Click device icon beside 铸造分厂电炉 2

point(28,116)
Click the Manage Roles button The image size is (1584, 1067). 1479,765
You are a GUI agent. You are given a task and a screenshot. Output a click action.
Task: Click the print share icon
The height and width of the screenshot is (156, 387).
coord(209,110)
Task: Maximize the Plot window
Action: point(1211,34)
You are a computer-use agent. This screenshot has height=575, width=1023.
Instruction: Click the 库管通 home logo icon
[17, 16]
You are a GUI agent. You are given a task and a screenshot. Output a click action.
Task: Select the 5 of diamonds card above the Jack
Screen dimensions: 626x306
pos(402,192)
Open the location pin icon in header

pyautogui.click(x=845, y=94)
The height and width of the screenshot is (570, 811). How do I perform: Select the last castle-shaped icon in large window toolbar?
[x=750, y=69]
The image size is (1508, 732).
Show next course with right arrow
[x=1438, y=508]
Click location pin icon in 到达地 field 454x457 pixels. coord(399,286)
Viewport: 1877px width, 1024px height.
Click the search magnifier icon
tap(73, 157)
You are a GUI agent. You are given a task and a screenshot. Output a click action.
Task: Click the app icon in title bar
- - -
## REQUIRED TASK:
Copy all of the lines above word for word, without changing anything.

## REPLY TO THE TASK:
Click device icon beside 铸造分厂电炉 2

point(28,116)
Click the Manage Roles button The image size is (1584, 1067). 1479,765
You are a GUI agent. You are given a task and a screenshot. Output a click action.
Task: Click the print share icon
The height and width of the screenshot is (156, 387).
coord(209,110)
Task: Maximize the Plot window
Action: point(1211,34)
You are a computer-use agent. This screenshot has height=575, width=1023.
Instruction: Click the 库管通 home logo icon
[17, 16]
You are a GUI agent. You are given a task and a screenshot. Output a click action.
Task: Select the 5 of diamonds card above the Jack
Screen dimensions: 626x306
pos(402,192)
Open the location pin icon in header

pyautogui.click(x=845, y=94)
The height and width of the screenshot is (570, 811). How do I perform: Select the last castle-shaped icon in large window toolbar?
[x=750, y=69]
The image size is (1508, 732).
Show next course with right arrow
[x=1438, y=508]
Click location pin icon in 到达地 field 454x457 pixels. coord(399,286)
Viewport: 1877px width, 1024px height.
Click the search magnifier icon
tap(73, 157)
You are a GUI agent. You are given a task and a screenshot. Output a click action.
Task: Click the app icon in title bar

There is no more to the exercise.